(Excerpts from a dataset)
╔══

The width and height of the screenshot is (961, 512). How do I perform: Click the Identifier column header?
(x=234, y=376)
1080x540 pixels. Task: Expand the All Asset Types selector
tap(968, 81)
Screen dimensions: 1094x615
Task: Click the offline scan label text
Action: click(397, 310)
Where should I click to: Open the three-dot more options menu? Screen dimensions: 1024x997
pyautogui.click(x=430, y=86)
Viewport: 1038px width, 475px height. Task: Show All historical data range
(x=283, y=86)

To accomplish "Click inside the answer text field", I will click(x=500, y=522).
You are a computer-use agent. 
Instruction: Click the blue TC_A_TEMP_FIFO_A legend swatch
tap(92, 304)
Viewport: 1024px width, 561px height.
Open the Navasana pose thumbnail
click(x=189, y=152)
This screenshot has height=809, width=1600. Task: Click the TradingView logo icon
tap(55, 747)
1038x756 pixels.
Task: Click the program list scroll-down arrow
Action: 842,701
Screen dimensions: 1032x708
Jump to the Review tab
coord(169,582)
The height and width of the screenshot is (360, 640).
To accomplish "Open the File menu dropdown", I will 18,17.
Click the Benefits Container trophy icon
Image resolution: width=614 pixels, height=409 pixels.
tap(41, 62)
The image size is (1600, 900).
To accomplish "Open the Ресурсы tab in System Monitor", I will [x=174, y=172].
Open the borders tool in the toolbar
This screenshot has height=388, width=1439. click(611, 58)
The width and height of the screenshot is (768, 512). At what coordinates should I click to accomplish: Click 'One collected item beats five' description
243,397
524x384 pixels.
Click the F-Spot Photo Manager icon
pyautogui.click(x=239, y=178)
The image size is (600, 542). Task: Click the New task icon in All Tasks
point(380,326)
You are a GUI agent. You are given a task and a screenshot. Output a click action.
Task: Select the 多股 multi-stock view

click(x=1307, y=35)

╚══

> [The problem]
Nothing but the lines from the one with "The height and" through the final line of the records may appear in the answer, and each must be transcribed exactly.

> [Problem solution]
The height and width of the screenshot is (360, 640).
To accomplish "Open the File menu dropdown", I will 18,17.
Click the Benefits Container trophy icon
Image resolution: width=614 pixels, height=409 pixels.
tap(41, 62)
The image size is (1600, 900).
To accomplish "Open the Ресурсы tab in System Monitor", I will [x=174, y=172].
Open the borders tool in the toolbar
This screenshot has height=388, width=1439. click(611, 58)
The width and height of the screenshot is (768, 512). At what coordinates should I click to accomplish: Click 'One collected item beats five' description
243,397
524x384 pixels.
Click the F-Spot Photo Manager icon
pyautogui.click(x=239, y=178)
The image size is (600, 542). Task: Click the New task icon in All Tasks
point(380,326)
You are a GUI agent. You are given a task and a screenshot. Output a click action.
Task: Select the 多股 multi-stock view

click(x=1307, y=35)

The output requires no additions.